━━━ Data records ━━━

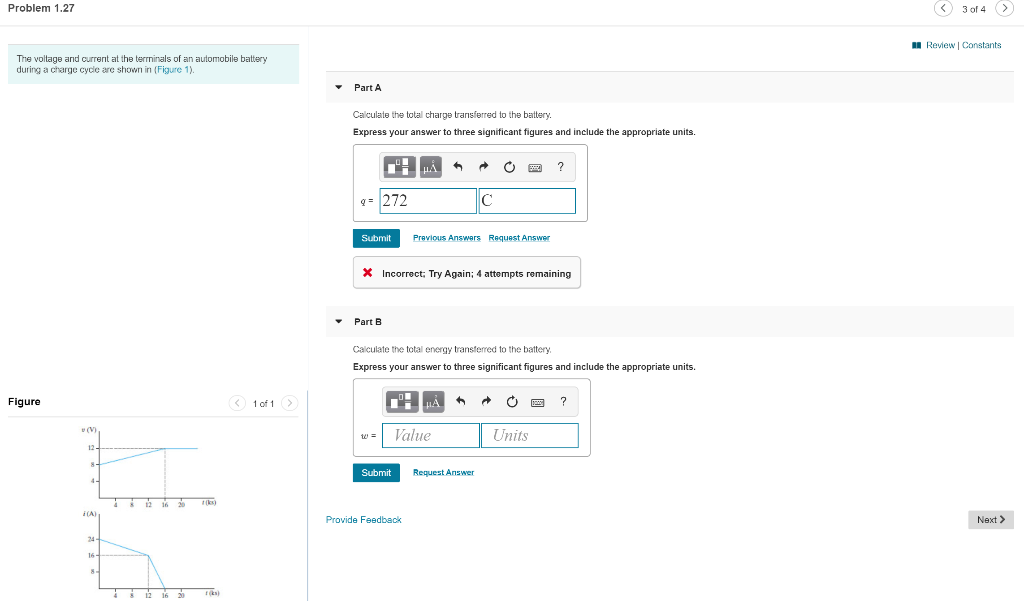This screenshot has height=601, width=1024.
Task: Open the Constants link
Action: pyautogui.click(x=982, y=45)
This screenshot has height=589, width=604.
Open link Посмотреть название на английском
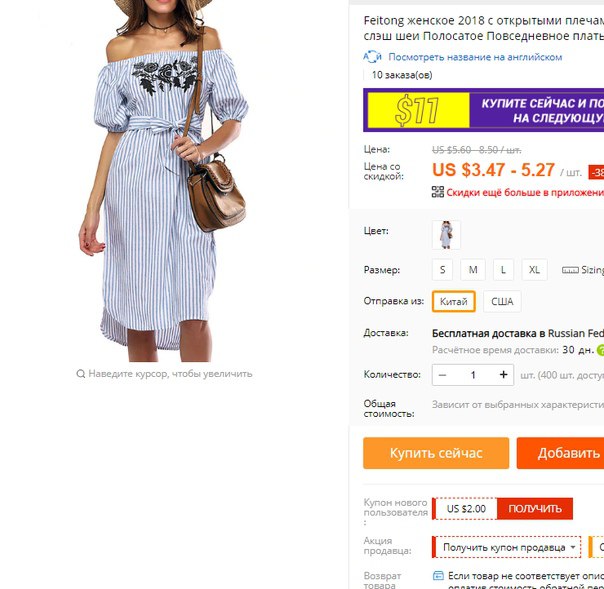pyautogui.click(x=475, y=57)
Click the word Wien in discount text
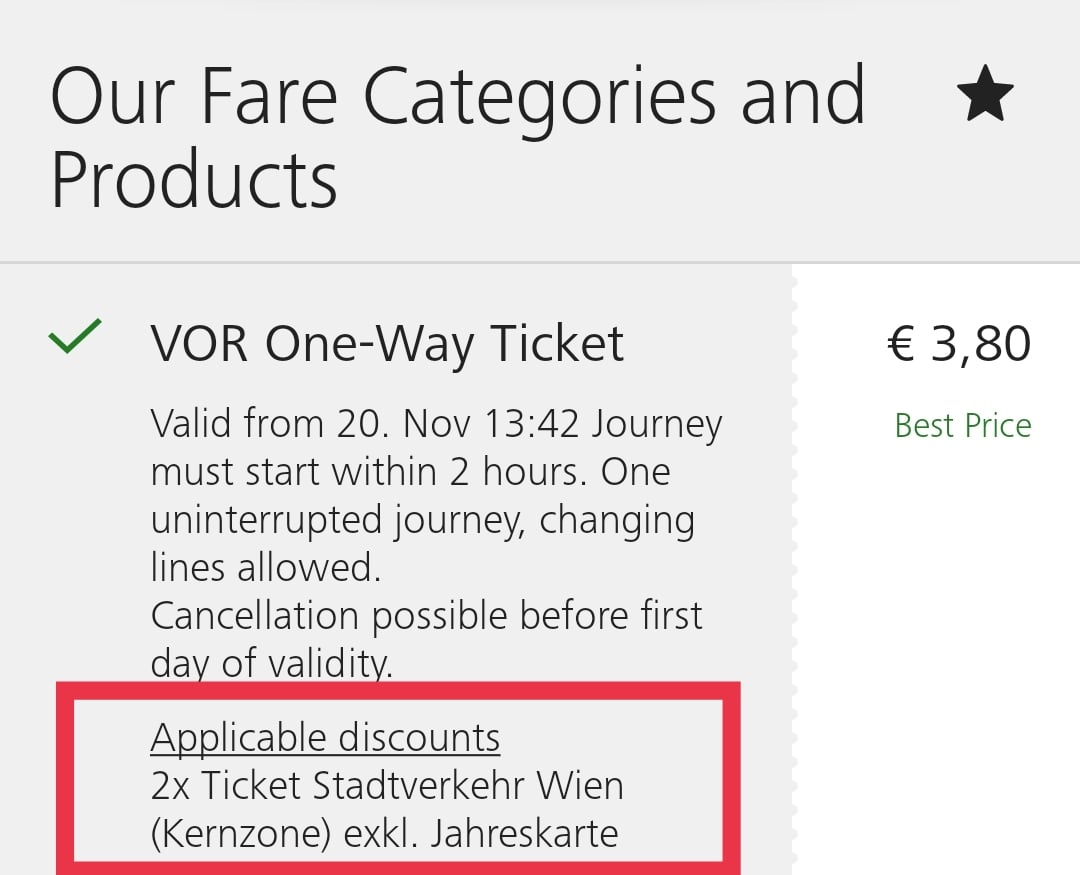The height and width of the screenshot is (875, 1080). 580,786
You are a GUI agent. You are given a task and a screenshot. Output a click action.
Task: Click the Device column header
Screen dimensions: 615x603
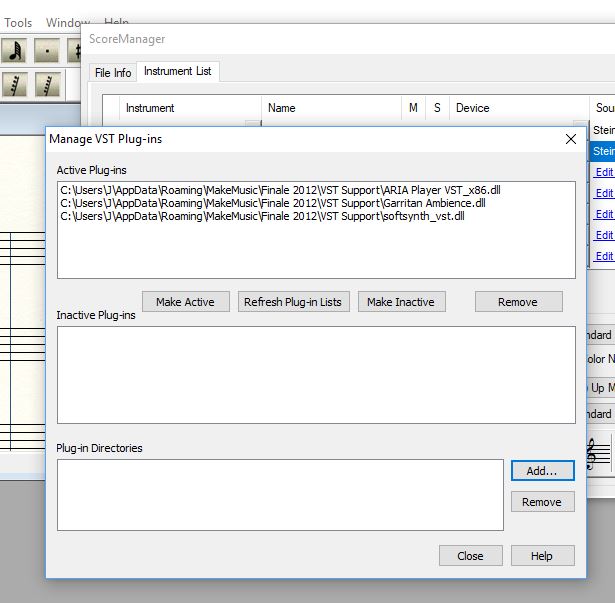pyautogui.click(x=472, y=108)
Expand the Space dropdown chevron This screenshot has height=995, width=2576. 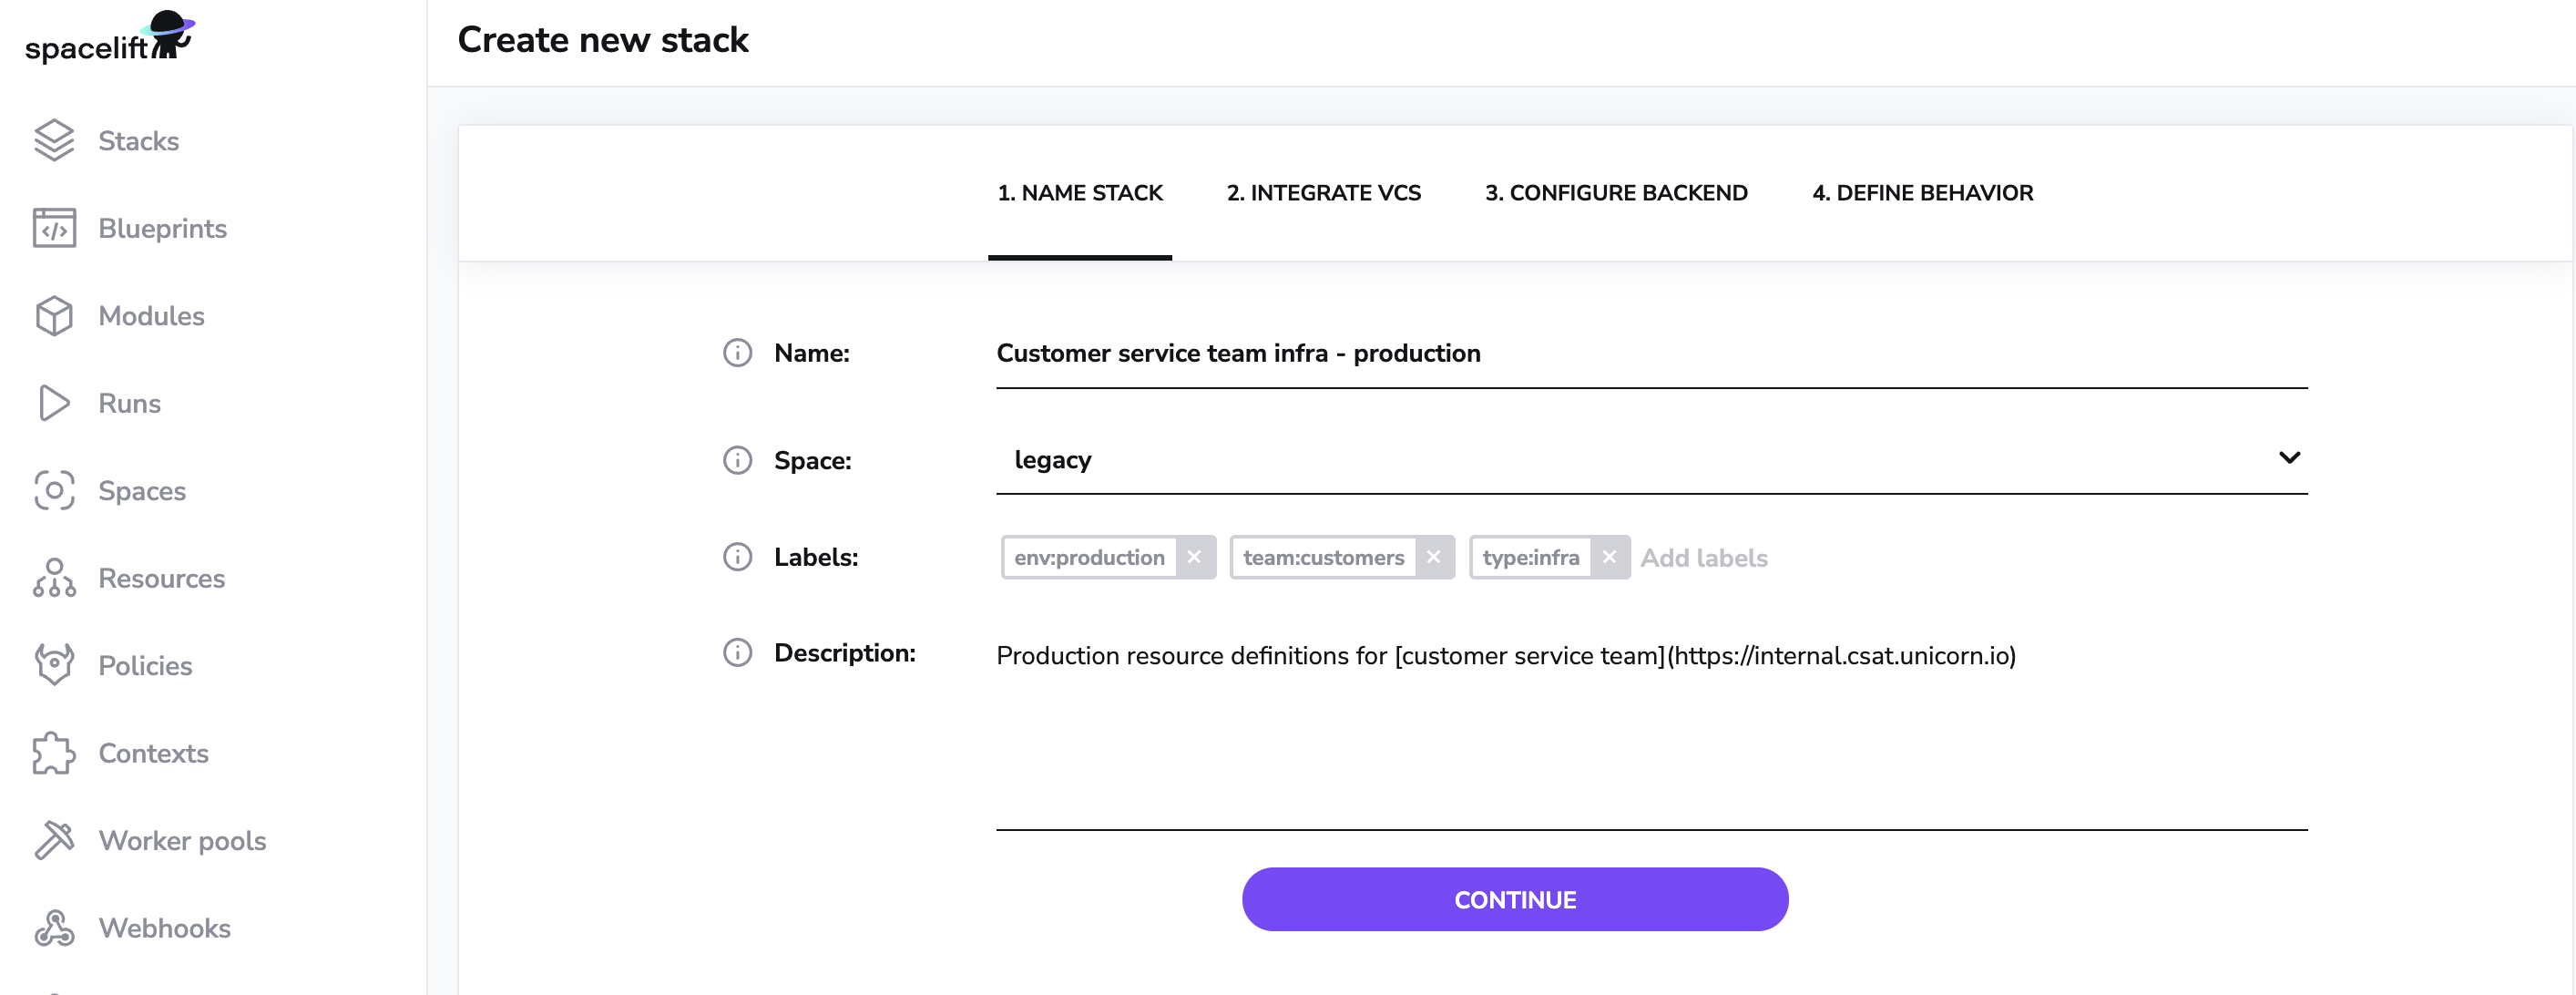pos(2289,458)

━━━

**Request**. Copy the lines from the very first one through the line holding "pyautogui.click(x=475, y=57)", both included, and replace "Open link" with "Follow link" while changing nothing else. Leave out the pictures.

**In response**.
This screenshot has height=601, width=1024.
Task: Open the Constants link
Action: pyautogui.click(x=982, y=45)
This screenshot has height=589, width=604.
Follow link Посмотреть название на английском
pyautogui.click(x=475, y=57)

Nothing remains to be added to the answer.